End Evil

Justice in the UK Update

The home secretary has agreed to amend the prevention of terrorism bill - when it reaches the House of Lords! This cause uproar in the House of Commons among Labour backbenchers and opposition MP´s as it prevents a proper debate, and makes any discussion in the House of Commons pointless. Kenneth Clarke called this "An intolerable contempt of the house,"

Dominic Grieve (shadow attorney general) noted ""What we are being asked to do is scandalous. You only need to look at the 260 amendments tabled to realise there is no possibility of doing justice to what must be one of the most important pieces of legislation this house has considered since the second world war."

Justice is forgotten

While Robin Cook noted that the legislation would be unlikely to assist the police, noting "Internment [in Northern Ireland] was abolished not so much because of concern for civil liberties but because ... it was more successful in provoking sympathy for the IRA than assisting the police in combating terrorism."

Control orders imposing house arrest would be granted only on application to a judge while others, such as those enforcing tagging and restrictions on movement, could be imposed by Mr Clarke. The home secretary stated that this is because house arrest orders required derogation from the UN Convention on Human Rights, while others "merely restricted their liberty", for instance by limiting their contact with particular people or their freedom of movement.

The Government is having to push the bill through as the current temporary bill runs out soon. Simon Hughes pointed out "We have had this situation for three years and the Liberal Democrats have consistently said we should deal with it. It cannot be right that fundamental issues like these should be rushed through within six hours,"

However, Tony needn´t worry.
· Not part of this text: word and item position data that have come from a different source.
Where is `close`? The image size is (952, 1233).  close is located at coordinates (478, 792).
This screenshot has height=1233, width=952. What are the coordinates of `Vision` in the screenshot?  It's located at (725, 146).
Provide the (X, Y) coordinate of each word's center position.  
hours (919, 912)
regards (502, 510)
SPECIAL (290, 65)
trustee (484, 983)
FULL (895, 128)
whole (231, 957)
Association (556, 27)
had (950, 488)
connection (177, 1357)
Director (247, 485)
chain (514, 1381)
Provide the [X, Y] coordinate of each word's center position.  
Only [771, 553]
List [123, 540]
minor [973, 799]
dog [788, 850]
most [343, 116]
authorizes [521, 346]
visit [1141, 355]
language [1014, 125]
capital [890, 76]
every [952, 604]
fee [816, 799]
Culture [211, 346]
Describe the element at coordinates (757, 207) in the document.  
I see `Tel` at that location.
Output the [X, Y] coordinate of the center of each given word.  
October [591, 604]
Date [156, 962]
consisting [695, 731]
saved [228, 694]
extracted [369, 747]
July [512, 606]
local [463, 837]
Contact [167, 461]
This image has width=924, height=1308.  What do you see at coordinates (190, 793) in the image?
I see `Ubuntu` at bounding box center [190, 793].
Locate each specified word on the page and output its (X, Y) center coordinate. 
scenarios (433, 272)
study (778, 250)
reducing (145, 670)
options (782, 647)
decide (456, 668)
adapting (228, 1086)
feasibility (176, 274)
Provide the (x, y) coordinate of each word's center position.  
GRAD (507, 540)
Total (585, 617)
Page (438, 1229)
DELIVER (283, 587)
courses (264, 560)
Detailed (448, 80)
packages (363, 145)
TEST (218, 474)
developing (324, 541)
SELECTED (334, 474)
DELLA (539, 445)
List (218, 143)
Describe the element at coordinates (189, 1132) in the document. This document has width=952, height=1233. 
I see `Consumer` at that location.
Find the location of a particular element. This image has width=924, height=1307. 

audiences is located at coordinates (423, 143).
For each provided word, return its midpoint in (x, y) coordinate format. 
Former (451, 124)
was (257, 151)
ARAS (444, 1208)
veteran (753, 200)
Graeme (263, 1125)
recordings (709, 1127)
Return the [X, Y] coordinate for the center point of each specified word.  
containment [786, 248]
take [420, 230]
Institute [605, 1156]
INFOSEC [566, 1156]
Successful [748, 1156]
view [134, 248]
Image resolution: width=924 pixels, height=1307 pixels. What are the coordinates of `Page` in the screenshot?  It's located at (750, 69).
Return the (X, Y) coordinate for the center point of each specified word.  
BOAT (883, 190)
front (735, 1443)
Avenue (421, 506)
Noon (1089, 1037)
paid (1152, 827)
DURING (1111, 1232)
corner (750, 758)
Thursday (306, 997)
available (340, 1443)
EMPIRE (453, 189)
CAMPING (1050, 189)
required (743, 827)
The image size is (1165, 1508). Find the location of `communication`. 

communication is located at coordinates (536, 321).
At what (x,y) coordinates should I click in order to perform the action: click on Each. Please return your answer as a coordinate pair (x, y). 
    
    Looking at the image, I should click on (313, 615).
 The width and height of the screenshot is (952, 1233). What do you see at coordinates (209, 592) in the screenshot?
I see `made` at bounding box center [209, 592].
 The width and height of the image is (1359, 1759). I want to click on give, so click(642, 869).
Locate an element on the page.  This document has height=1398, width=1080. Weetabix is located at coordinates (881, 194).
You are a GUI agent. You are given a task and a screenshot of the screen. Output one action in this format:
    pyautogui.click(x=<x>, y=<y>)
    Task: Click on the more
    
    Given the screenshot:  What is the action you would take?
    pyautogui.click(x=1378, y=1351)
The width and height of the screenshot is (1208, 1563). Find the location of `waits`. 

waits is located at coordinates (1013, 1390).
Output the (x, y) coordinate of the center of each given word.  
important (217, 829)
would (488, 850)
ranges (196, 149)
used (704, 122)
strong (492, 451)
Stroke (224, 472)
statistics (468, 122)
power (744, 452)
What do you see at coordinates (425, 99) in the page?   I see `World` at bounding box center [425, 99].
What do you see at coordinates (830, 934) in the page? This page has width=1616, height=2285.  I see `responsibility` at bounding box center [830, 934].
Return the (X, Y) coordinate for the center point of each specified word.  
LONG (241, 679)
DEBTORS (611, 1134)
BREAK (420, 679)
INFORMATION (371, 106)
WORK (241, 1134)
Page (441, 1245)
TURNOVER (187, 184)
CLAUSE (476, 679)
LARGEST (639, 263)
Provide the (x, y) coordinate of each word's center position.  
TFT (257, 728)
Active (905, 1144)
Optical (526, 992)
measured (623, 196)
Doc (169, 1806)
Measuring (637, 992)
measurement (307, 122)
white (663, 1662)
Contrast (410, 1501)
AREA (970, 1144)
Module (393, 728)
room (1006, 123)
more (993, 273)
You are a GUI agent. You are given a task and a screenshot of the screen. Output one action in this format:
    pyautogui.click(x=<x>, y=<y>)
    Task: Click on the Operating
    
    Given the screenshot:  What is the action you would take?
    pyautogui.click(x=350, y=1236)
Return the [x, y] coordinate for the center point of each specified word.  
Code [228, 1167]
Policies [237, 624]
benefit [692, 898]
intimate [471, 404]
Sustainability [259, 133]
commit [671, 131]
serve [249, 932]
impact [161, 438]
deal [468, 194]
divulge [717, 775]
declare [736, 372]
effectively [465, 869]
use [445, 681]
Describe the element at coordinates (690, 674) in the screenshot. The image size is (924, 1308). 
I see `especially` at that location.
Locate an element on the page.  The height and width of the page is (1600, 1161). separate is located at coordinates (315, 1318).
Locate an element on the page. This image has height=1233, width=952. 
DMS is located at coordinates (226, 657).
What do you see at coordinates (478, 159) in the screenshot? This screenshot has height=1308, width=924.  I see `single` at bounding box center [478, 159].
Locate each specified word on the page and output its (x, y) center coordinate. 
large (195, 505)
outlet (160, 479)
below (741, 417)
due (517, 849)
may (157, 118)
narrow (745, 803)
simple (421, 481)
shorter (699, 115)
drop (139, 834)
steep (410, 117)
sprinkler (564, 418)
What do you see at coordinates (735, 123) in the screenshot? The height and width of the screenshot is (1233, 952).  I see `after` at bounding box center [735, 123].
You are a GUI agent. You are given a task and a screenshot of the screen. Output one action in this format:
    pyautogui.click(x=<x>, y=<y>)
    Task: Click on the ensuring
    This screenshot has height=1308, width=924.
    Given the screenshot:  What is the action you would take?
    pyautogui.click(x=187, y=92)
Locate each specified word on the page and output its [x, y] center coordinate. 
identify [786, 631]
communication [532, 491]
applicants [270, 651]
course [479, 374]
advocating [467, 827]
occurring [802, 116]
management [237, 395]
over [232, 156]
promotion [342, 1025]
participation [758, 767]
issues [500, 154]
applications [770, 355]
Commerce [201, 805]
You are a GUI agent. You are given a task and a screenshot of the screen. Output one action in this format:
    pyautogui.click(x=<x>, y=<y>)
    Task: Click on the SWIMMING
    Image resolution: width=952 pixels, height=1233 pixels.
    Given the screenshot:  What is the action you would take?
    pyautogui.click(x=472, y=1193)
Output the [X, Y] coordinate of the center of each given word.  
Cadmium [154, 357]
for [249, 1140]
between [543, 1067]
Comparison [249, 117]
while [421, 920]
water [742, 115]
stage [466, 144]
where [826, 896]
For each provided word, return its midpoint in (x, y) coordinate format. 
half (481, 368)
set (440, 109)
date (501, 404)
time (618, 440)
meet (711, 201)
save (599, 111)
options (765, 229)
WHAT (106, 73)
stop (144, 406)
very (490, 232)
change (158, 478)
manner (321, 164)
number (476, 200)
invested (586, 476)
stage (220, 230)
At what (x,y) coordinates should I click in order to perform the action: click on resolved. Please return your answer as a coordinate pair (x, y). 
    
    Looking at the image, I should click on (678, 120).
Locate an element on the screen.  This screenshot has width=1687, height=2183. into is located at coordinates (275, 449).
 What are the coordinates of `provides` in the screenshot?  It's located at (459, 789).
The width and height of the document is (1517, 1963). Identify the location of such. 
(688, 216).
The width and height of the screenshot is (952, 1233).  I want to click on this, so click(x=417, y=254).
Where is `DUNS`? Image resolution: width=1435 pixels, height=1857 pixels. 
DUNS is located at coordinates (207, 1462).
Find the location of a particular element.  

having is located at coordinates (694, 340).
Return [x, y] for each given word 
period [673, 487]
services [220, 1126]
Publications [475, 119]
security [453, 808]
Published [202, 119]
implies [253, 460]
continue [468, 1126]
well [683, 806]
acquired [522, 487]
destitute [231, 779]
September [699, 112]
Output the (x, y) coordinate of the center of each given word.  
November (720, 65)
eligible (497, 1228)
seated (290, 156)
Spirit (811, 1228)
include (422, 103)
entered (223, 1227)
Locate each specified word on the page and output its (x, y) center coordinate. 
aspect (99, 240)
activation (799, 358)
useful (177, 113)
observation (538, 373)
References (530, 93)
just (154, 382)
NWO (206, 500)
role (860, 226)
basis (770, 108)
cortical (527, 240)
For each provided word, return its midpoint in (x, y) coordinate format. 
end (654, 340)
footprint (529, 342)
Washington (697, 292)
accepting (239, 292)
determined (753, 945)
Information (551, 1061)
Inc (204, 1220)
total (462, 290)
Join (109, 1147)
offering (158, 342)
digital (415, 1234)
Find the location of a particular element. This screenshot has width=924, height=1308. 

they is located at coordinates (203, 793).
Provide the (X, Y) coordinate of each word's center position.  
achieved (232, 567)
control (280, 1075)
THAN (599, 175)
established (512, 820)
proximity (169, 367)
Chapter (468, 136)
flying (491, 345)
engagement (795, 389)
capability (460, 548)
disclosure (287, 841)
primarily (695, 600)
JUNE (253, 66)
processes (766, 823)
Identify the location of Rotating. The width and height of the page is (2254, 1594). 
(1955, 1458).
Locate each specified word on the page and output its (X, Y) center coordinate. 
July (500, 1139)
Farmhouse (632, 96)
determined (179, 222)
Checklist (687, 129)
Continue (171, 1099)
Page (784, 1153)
Labour MP´s have sold their souls and turned their backs on their principles. The bill secured its third reading in the Commons by 272 votes to 219. Now only the Lords can protect our liberties.

2/3/05

I knew it couldn´t last in a further bizarre twist, the Tories dropped their role of defenders of human rights, and agreed to let the legislation pass, as long as it ceases to be law within eight months! Presumably, they fear being labelled "weak on terrorists" by Blair in the up coming election.

Charles Clarke hypocritically stated "No bill goes through parliament without detailed consideration being made."

Well, the combined committee and third-reading stages of the bill in the Commons on 28th February 2005 lasted no more than five hours in total, and there wasn't time to discuss most of the tabled amendments. Presumably, this is his idea of detailed consideration. Furthermore, to bring an amendment at the last minute, noting it will be offered to the House of Lords, but not discussed in the House of Commons is an abuse of executive power.

The real shame is not that The Labour Government couldn't care less about legal and parliamentary democracy, it's that Labour MP's are doing little to challenge this view. Only 60 backbenchers defied the three-line whip (which requires members of the party to vote in the manner directed by their leadership - very democratic).

Meanwhile, Hazel Blears (the minister responsible for counter-terrorism) warned British Muslims that they will need to get used to the "reality" that stop and search powers will be used against them by the police more often than any other group in our society.

This is particularly depressing because a senior counter-terrorist police officer (interviewed by The Observer) confirmed that the terrorists profile is "young, male, Muslim by birth or conversion, relatively educated and angry at what they believe is happening to Muslims around the world. They may also feel alienated from mainstream British society by what they see as endemic racism" - so stopping and searching anyone who looks like they could be Muslim is bound to help!

In any case, I am sure that the vast majority of Muslims (who are law-abiding, decent and compassionate people) are sick of their religion being a used as a marker for terrorism. Lest we forget, the religion that is at the root of many of the worst abuses of people throughout history is in fact Christianity, and extremist Christians have views just as dangerous and unpalatable as extremist Muslims. No one religion or race has the monopoly on cruelty or intolerance, and the sooner we figure that out, the sooner we can all get on with sharing the planet peacefully.

Instead, Tony will no doubt use the Parliament Act (if he even has to) to get his terror laws enshrined in statute. Then we can fight terrorism by "restricting the liberty" of anyone who looks suspicious (i.e. Muslim).

Can I just ask, what are we fighting this "war on terror" for? Our leaders tell us we are promoting Democracy abroad. Why does that mean giving it away here?